About this task
Reproduce nothing but the lines from the one with "Screen dimensions: 931x560" down to the last line of the data below.

Extracted records
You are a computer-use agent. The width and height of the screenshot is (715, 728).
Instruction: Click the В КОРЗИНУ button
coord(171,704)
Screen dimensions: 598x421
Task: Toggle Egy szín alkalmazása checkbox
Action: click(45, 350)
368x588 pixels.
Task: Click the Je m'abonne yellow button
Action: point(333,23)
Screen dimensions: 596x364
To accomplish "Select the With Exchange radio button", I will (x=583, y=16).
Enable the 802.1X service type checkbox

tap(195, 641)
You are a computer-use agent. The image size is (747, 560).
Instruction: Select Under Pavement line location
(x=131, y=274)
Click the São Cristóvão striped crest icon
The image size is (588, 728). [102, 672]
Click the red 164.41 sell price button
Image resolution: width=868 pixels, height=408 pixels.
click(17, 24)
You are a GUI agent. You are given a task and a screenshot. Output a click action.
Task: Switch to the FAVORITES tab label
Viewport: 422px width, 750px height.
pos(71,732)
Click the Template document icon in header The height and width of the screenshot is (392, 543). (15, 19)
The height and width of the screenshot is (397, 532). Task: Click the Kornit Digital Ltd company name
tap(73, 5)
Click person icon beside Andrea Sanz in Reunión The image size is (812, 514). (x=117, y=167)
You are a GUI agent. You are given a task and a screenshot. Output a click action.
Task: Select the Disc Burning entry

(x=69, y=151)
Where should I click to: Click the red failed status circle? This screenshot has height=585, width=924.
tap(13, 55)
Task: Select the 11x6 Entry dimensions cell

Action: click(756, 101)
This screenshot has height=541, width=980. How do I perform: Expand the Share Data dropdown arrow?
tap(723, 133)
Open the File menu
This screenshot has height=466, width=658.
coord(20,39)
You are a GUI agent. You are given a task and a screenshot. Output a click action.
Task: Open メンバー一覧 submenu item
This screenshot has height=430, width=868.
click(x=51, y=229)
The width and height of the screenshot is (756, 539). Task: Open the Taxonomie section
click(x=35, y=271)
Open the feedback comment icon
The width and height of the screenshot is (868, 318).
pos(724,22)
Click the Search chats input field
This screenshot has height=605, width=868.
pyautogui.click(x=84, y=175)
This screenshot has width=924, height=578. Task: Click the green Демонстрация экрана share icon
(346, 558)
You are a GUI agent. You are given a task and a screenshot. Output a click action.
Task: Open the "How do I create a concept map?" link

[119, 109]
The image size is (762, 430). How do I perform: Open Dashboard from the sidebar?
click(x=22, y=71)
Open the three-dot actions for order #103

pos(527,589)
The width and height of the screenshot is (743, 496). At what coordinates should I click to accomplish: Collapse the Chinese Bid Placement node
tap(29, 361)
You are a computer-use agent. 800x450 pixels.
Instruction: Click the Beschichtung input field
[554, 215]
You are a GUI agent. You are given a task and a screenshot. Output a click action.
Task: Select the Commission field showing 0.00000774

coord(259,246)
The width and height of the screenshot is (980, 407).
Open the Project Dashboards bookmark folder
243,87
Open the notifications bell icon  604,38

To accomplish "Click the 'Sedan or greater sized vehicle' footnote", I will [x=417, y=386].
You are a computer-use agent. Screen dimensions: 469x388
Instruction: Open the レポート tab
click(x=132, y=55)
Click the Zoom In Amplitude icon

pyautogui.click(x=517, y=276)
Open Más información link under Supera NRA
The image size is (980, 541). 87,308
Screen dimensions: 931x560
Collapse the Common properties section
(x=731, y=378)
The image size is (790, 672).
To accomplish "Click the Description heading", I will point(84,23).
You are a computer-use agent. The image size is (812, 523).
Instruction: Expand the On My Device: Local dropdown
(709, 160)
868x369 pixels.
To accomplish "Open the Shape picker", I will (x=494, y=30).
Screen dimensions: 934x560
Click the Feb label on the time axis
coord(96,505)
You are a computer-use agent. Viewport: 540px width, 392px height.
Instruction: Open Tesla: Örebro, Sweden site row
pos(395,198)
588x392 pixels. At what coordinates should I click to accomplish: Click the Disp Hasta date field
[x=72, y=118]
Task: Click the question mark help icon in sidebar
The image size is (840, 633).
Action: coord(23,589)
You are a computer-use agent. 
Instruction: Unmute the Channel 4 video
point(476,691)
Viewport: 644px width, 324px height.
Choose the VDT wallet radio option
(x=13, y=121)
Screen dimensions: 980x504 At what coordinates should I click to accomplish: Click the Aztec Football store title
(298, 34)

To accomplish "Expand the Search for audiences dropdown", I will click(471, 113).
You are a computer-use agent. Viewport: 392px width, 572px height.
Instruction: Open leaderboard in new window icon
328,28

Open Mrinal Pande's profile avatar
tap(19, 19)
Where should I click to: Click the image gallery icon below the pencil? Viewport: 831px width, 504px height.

Answer section
Screen dimensions: 931x560
Collapse the Common properties section
(x=731, y=378)
The image size is (790, 672).
To accomplish "Click the Description heading", I will point(84,23).
You are a computer-use agent. The image size is (812, 523).
Instruction: Expand the On My Device: Local dropdown
(709, 160)
868x369 pixels.
To accomplish "Open the Shape picker", I will (x=494, y=30).
Screen dimensions: 934x560
Click the Feb label on the time axis
coord(96,505)
You are a computer-use agent. Viewport: 540px width, 392px height.
Instruction: Open Tesla: Örebro, Sweden site row
pos(395,198)
588x392 pixels. At what coordinates should I click to accomplish: Click the Disp Hasta date field
[x=72, y=118]
Task: Click the question mark help icon in sidebar
The image size is (840, 633).
Action: coord(23,589)
You are a computer-use agent. 
Instruction: Unmute the Channel 4 video
point(476,691)
Viewport: 644px width, 324px height.
Choose the VDT wallet radio option
(x=13, y=121)
Screen dimensions: 980x504 At what coordinates should I click to accomplish: Click the Aztec Football store title
(298, 34)

To accomplish "Expand the Search for audiences dropdown", I will click(471, 113).
You are a computer-use agent. Viewport: 392px width, 572px height.
Instruction: Open leaderboard in new window icon
328,28

Open Mrinal Pande's profile avatar
tap(19, 19)
Where should I click to: Click the image gallery icon below the pencil? Viewport: 831px width, 504px height.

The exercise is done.